> **Instrucciones**:
1. Copia sin cambios el tramo del fragmento de la página que arranca con las palabras "Fue así como" y acaba en "a la tecla.".
2. Indica si cada afirmación coincide con el fragmento de la página y responde sí o no citando literalmente las palabras que lo deciden: (a) el primer artículo escrito en EL ESPAÑOL trató sobre el virus; (b) los calendarios de la casa sirvieron para orientarse; (c) los niños fueron los primeros en nombrar el virus.
3. Según el fragmento de la página, ¿desde cuándo no se sabe en qué día se vive? Responde, por favor, con la fecha que aparece.
+++ Fragmento de la página
Siempre que me dispongo a escribir un artículo de la pandemia, me sale un teorema sobre el tiempo. Ya sé que no tiene nada que ver una cosa con la otra, pero a mí se me confunden y sucumbo a la desmemoria.
El primer artículo que escribí cuando puse los pies en esta casa (EL ESPAÑOL) fue una pieza sobre el virus que venía de Oriente, como los Reyes Magos: el coronavirus. Los niños fueron los primeros en nombrarlo. Luego ya se dijo la Covid-19, la SARS-CoV-2, y así sucesivamente. Un lío.
El artículo me quedó bastante apañadito. No es que fuera una obra de arte, pero tenía su punto. Era un artículo impreciso y desdibujado que se estiraba y encogía igual que un chicle.
Fue así como empecé a sentirme en una dimensión del tiempo distinta, y en ella sigo.
Desde marzo de 2020, nunca he sabido en qué día vivo. Sólo sé que no sé nada, como decía aquel. Ningún calendario de los muchos que hay en casa ha servido para orientarme. Me paso las horas recluida en un rincón de mi estudio, dándole a la tecla.
++++++
+++ Datos registrados
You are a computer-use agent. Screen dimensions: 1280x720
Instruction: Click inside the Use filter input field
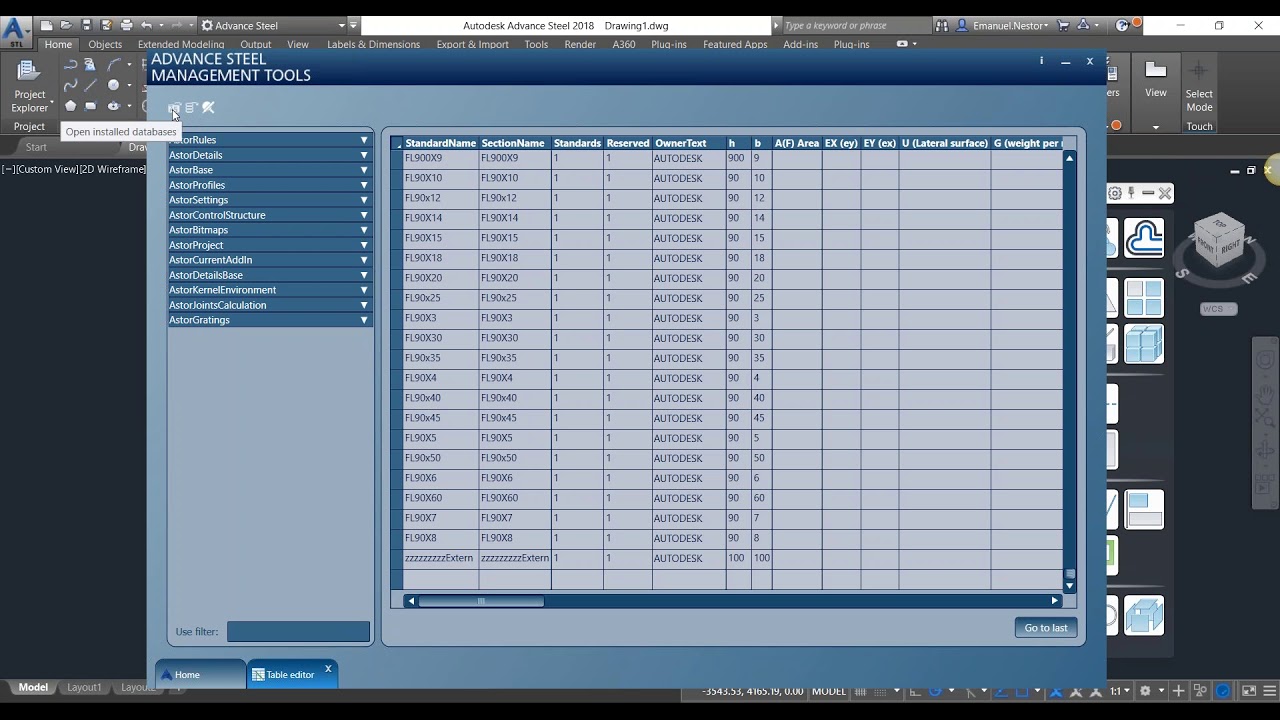pyautogui.click(x=298, y=631)
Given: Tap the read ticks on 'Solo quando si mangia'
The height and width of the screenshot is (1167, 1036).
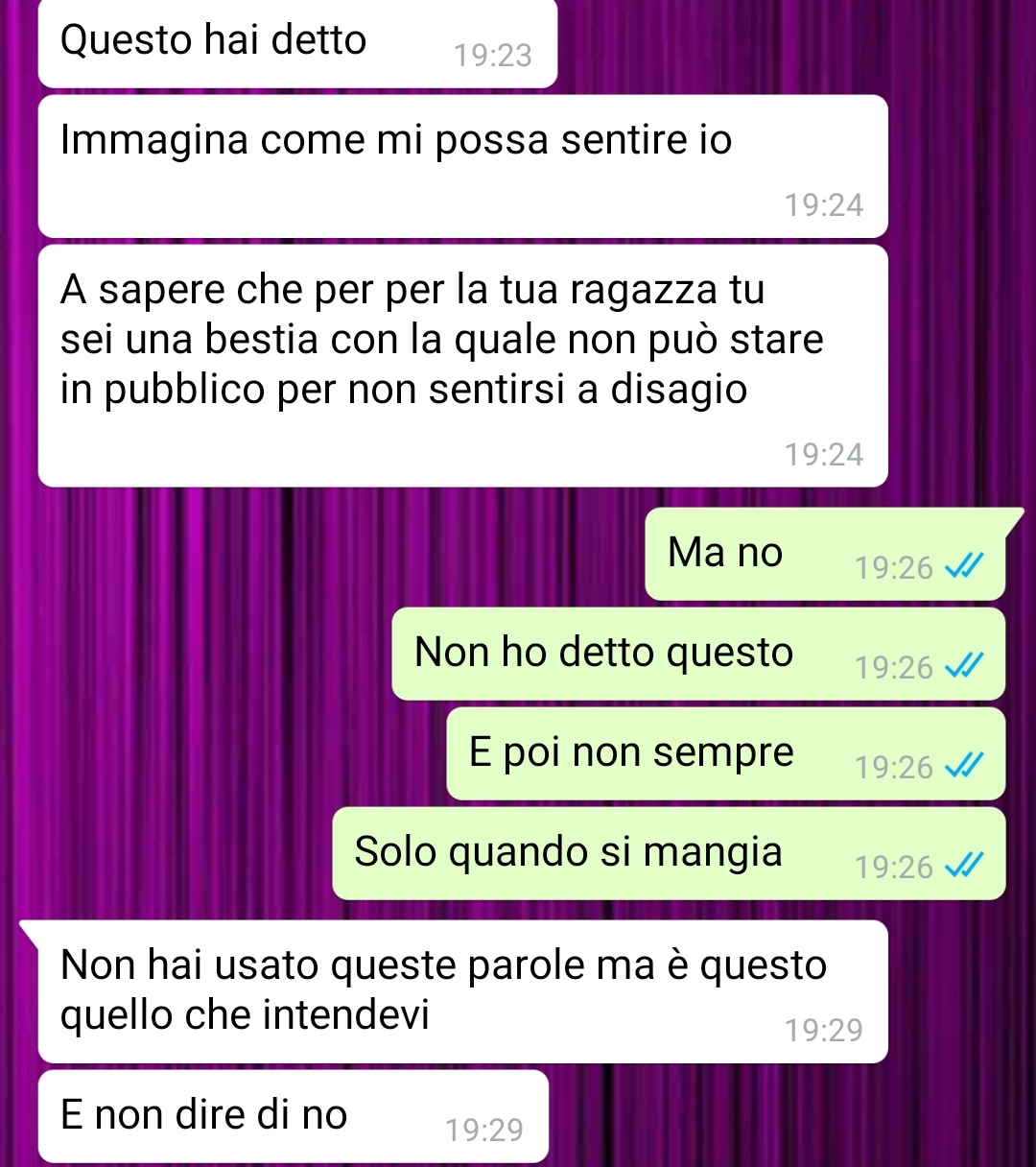Looking at the screenshot, I should point(963,868).
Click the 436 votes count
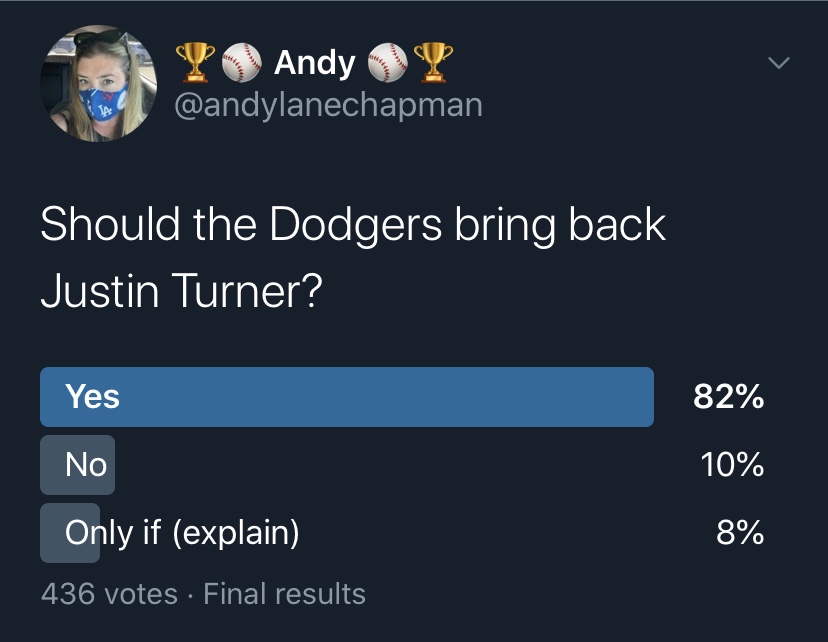The width and height of the screenshot is (828, 642). point(109,594)
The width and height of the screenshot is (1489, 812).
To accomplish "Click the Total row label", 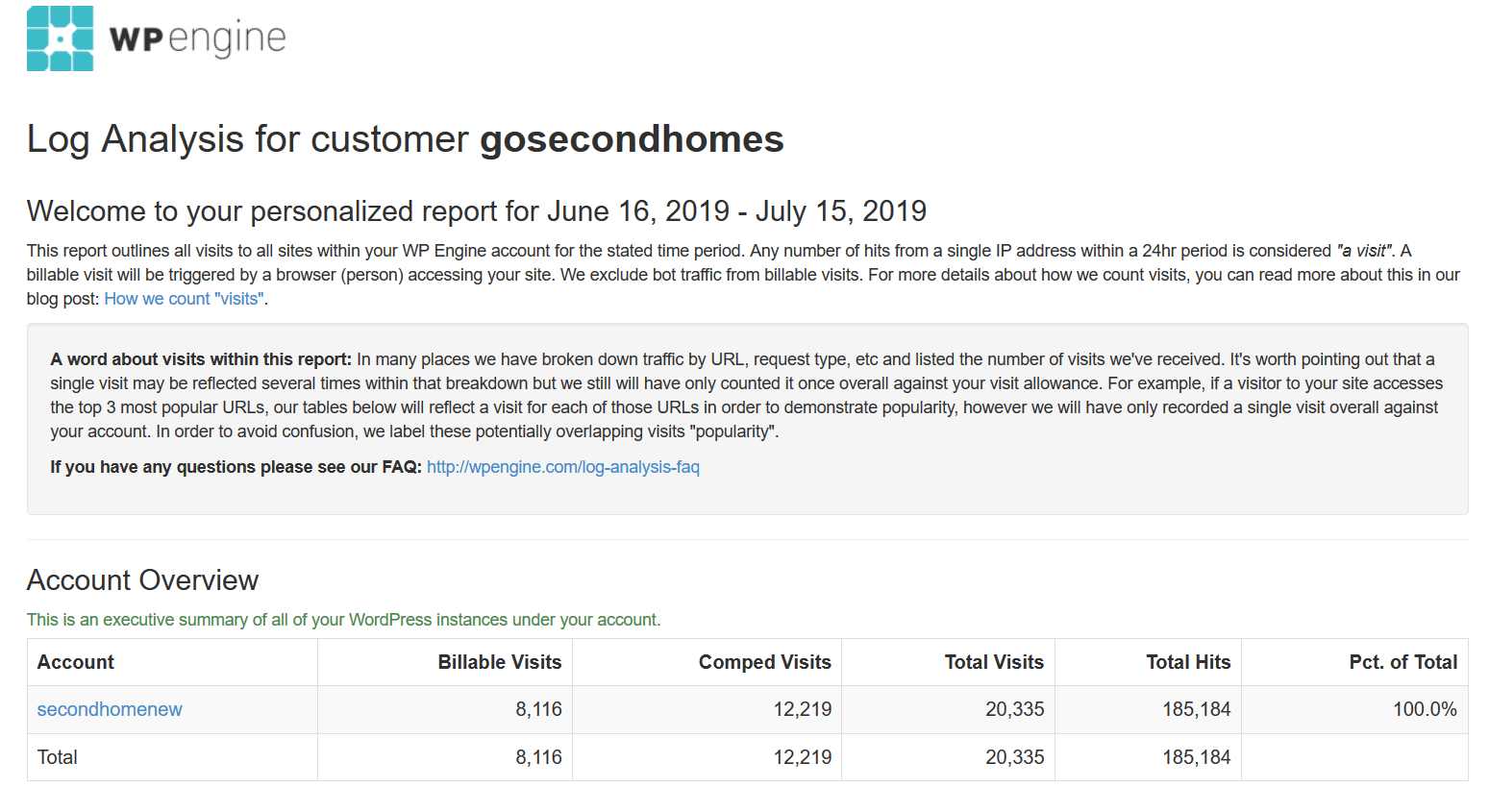I will click(58, 757).
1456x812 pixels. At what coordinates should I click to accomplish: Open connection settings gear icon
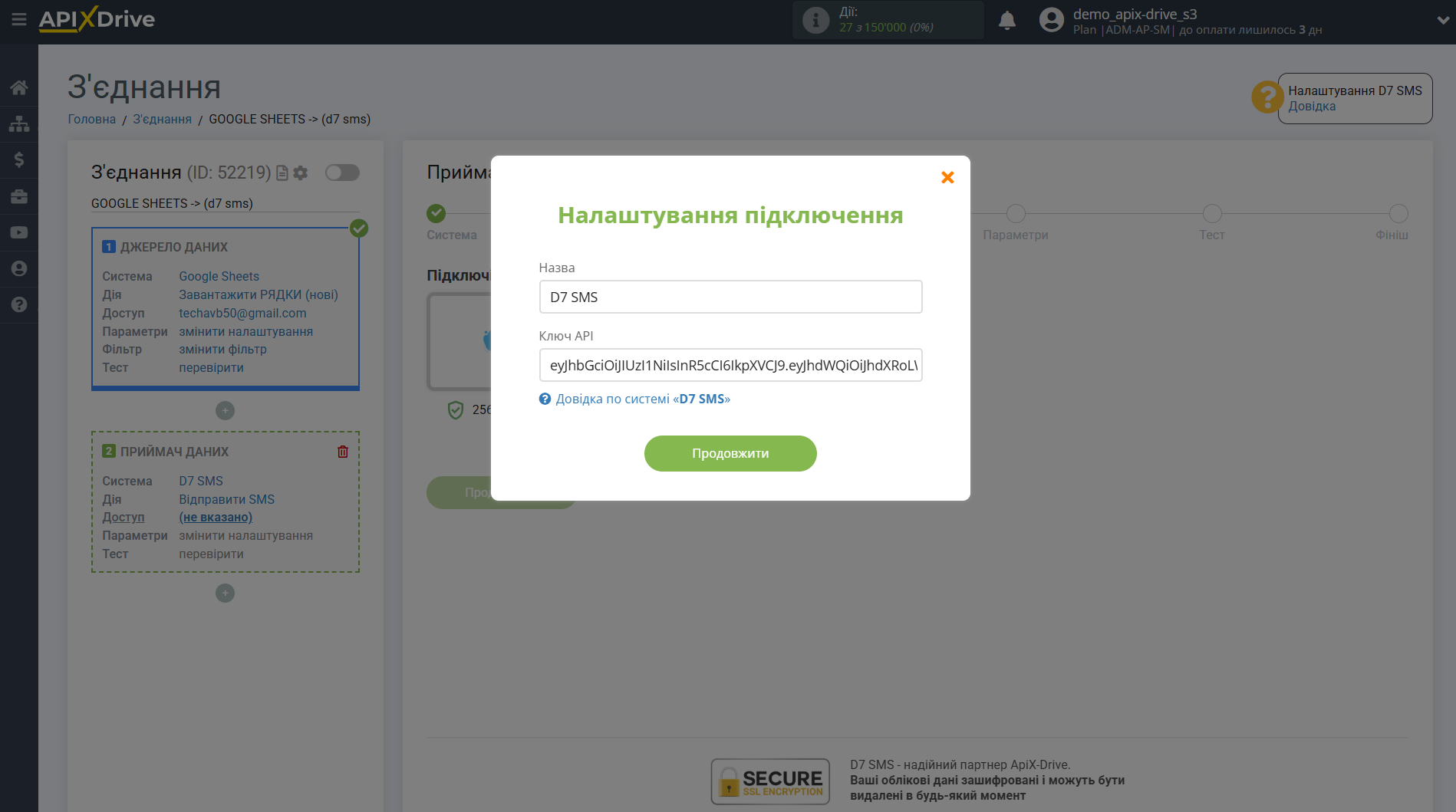click(301, 173)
++++++
> **Soluciones por orden**:
1.
Fue así como empecé a sentirme en una dimensión del tiempo distinta, y en ella sigo.
Desde marzo de 2020, nunca he sabido en qué día vivo. Sólo sé que no sé nada, como decía aquel. Ningún calendario de los muchos que hay en casa ha servido para orientarme. Me paso las horas recluida en un rincón de mi estudio, dándole a la tecla.

2.
(a) Sí: "El primer artículo que escribí cuando puse los pies en esta casa (EL ESPAÑOL) fue una pieza sobre el virus que venía de Oriente"
(b) No: "Ningún calendario de los muchos que hay en casa ha servido para orientarme."
(c) Sí: "Los niños fueron los primeros en nombrarlo."

3. Desde marzo de 2020.